As our world becomes increasingly dominated by the role of technology and automated processes, there remain some areas of life that are still seen as strictly off-limits. Poetry and art are two of the last human endeavours yet to be pinned down by the computer programmer and creative artificial intelligence has proven to be an elusive goal.
Programmers have been attempting to create robotic artists since the 1970s and Aaron is one example. Aaron was designed and programmed by Harold Cohen; Aaron’s artistic rules governed an interpretation of shape and colour, of interest to Fine Art and History of Art applicants, with the robot able to recognise simple objects. Though Aaron’s creativity was born of algorithms, ‘he’ soon started to create art that was unrecognisable to his designer. Aaron’s novel designs had matured from his initial work but Cohen maintained that true creativity and innovation outruns what can currently be programmed.

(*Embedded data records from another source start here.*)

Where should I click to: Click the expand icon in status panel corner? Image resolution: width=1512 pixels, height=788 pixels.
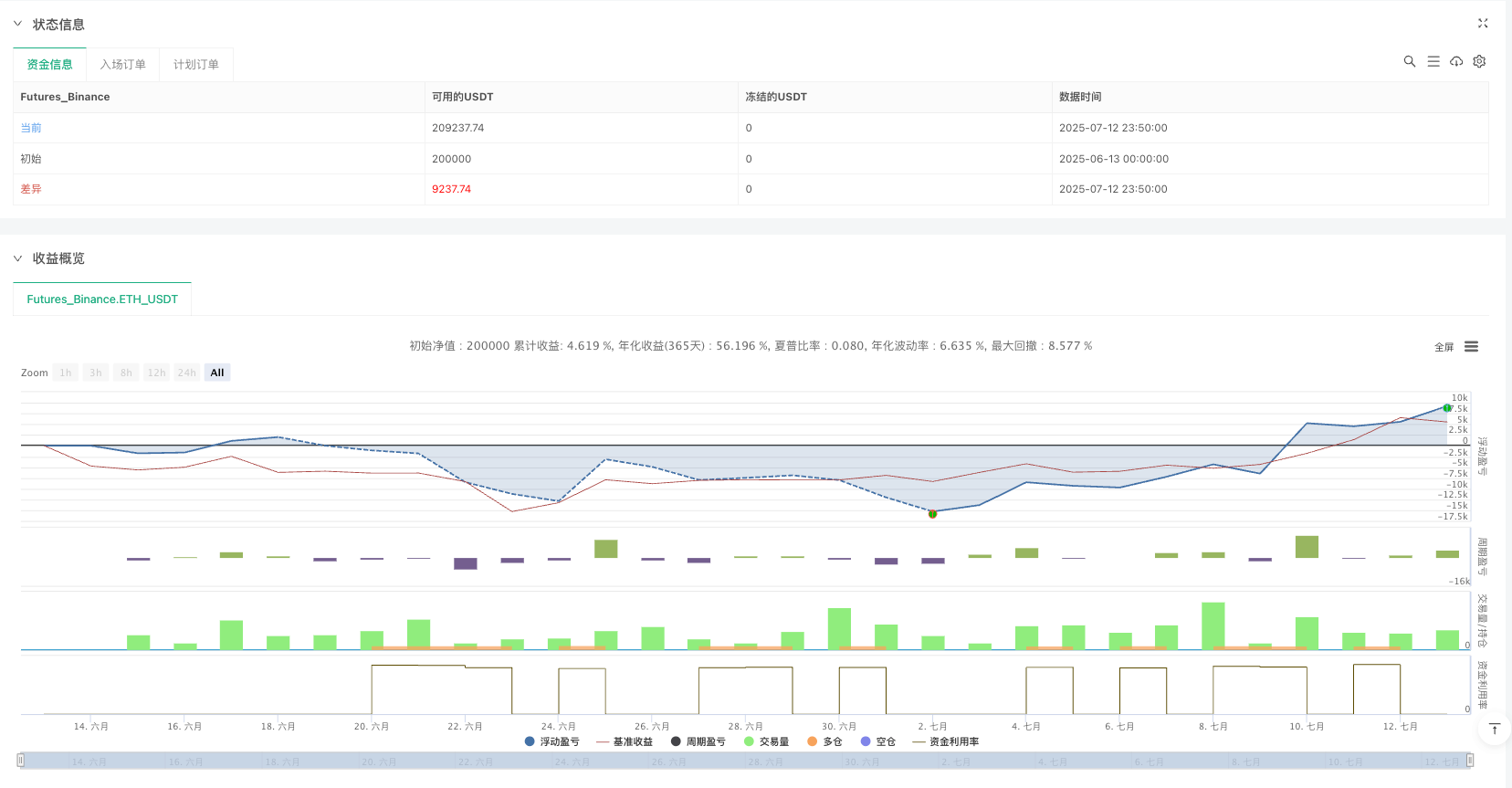pos(1483,24)
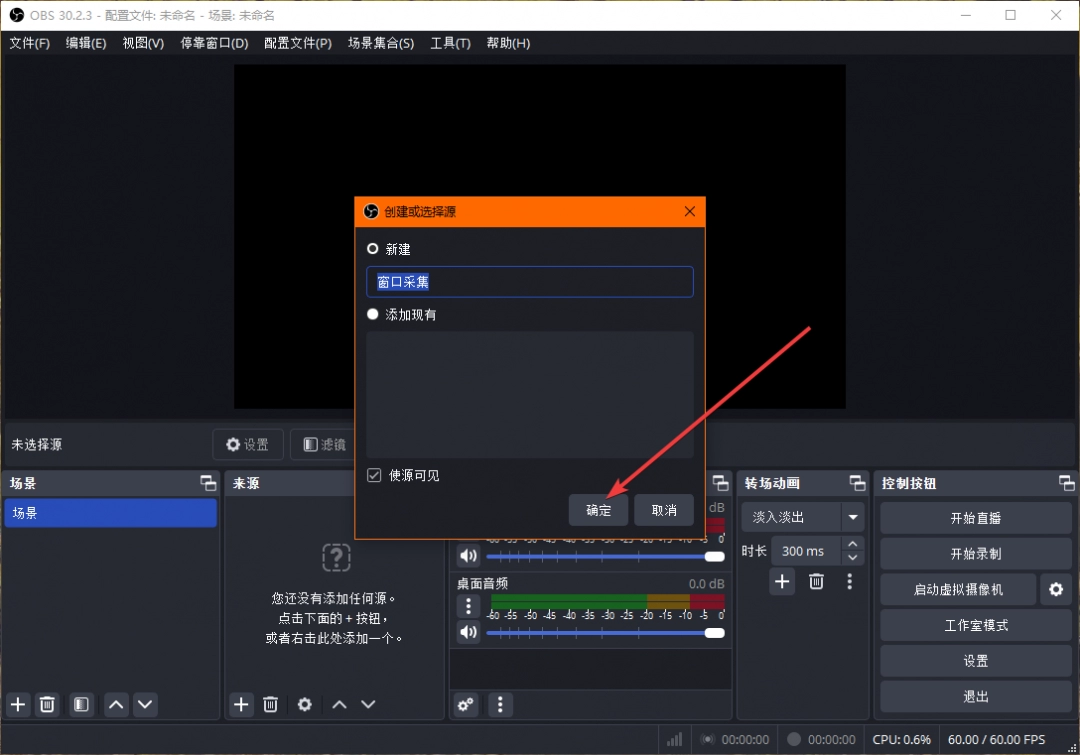Mute 桌面音频 using the speaker icon

[x=468, y=632]
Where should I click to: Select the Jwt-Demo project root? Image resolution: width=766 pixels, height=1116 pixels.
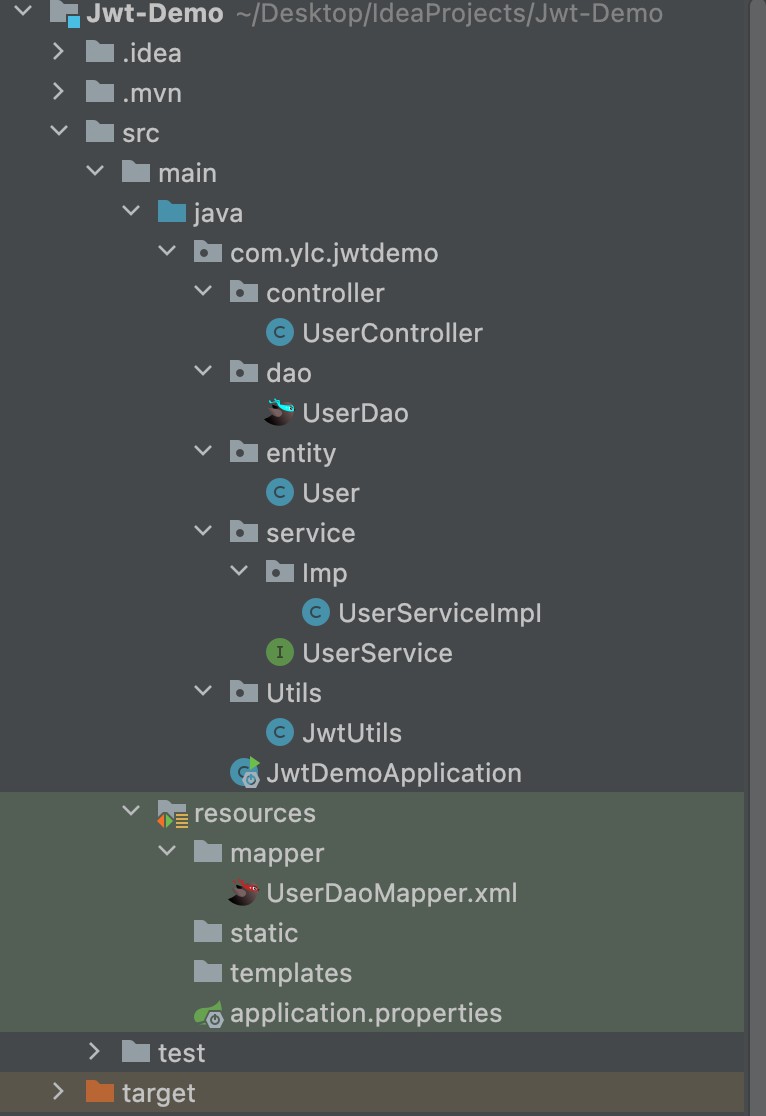pos(154,13)
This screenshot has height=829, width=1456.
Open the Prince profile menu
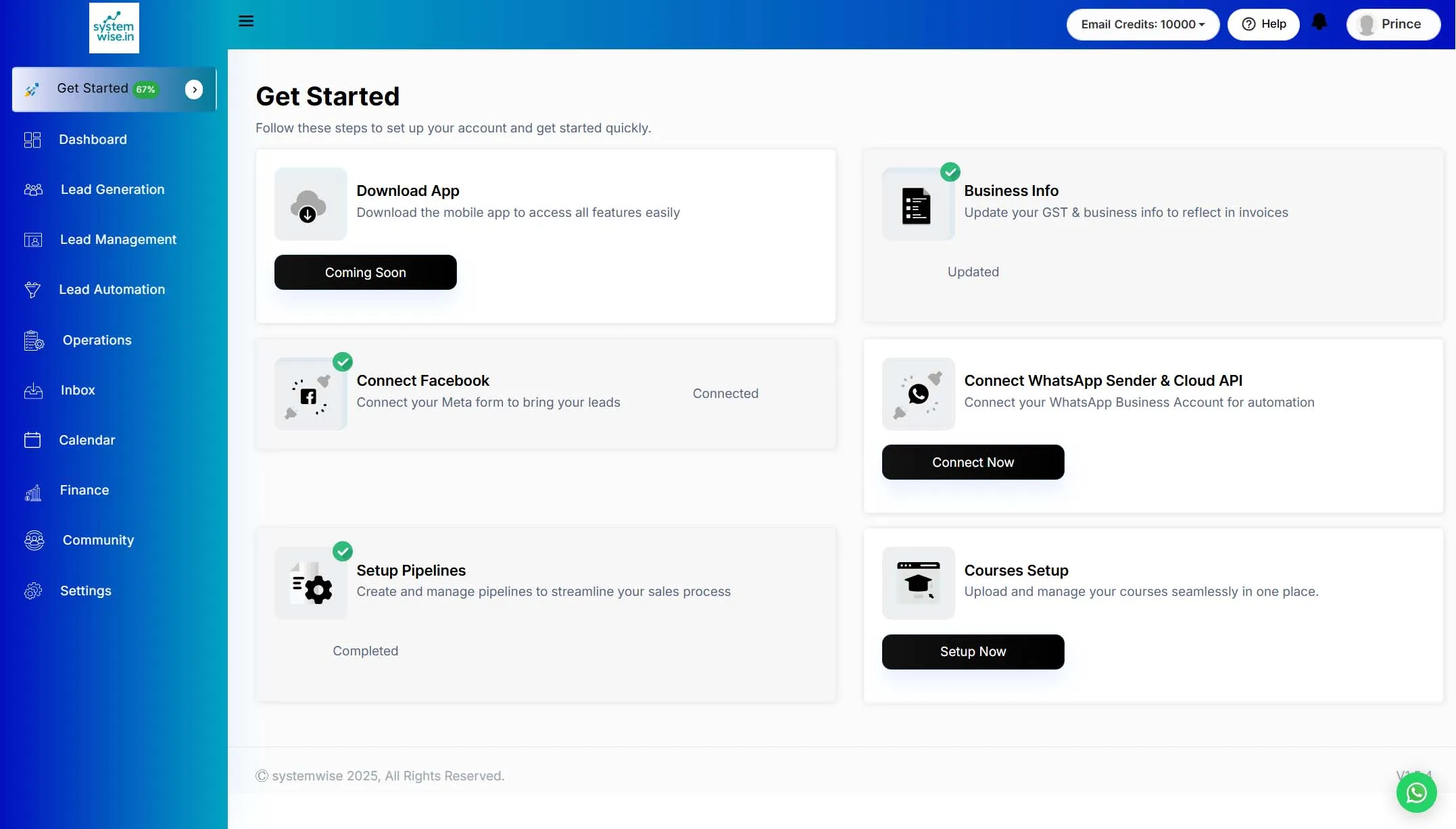[1392, 24]
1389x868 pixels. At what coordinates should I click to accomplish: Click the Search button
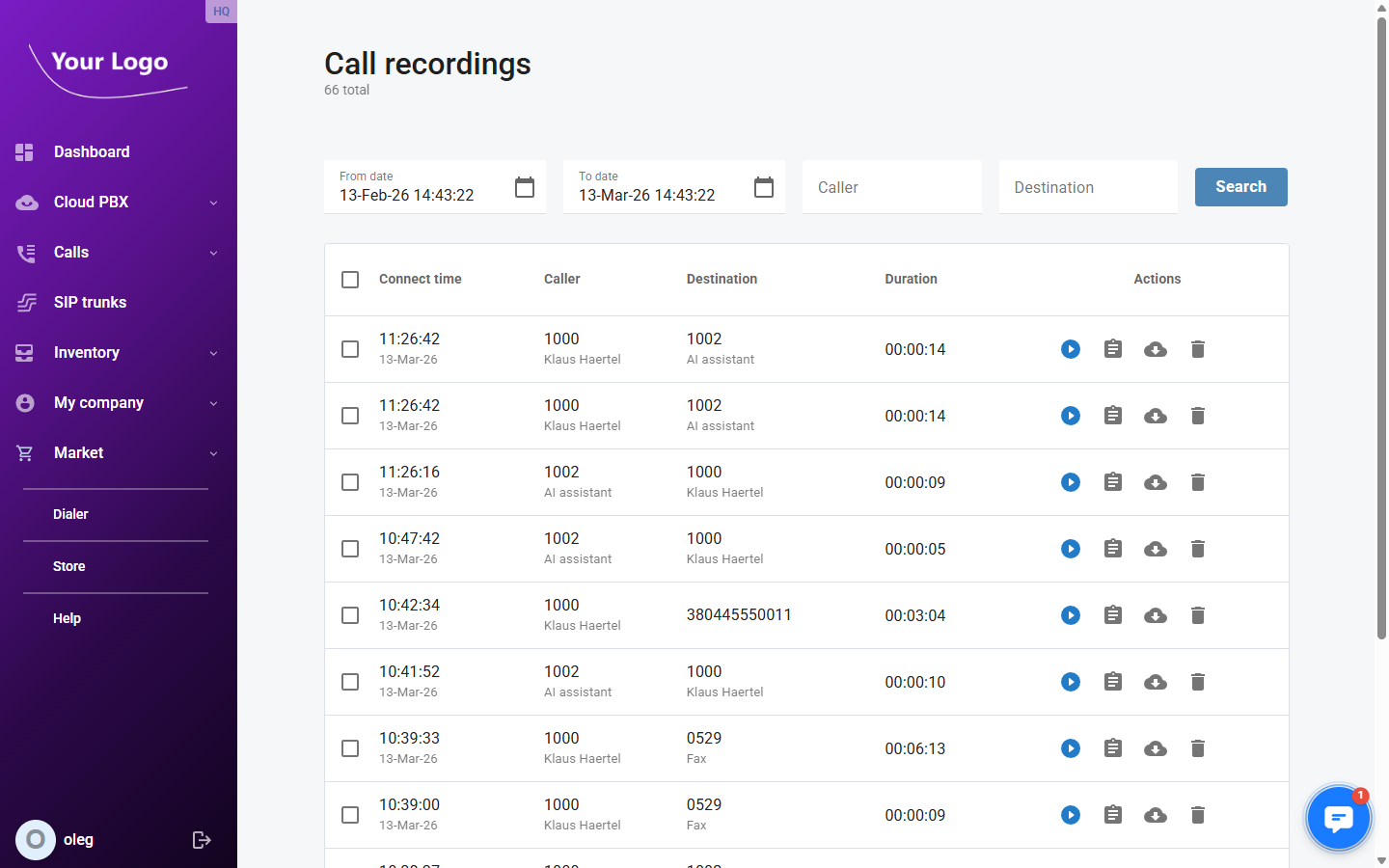pos(1240,187)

Philosophy applicants might like consider whether, even if successful, artwork created by a robot satisfies our requirements of what it is to be art. Computer Science applicants will be interested to understand how neural networks, the closest thing computer science has to an artificial brain, can be manipulated to emulate the human visual brain. This is something that has been explored recently by Google, in their AI labs, and networks have been created that produce visions similar to those of hallucinations or mind-altering drugs.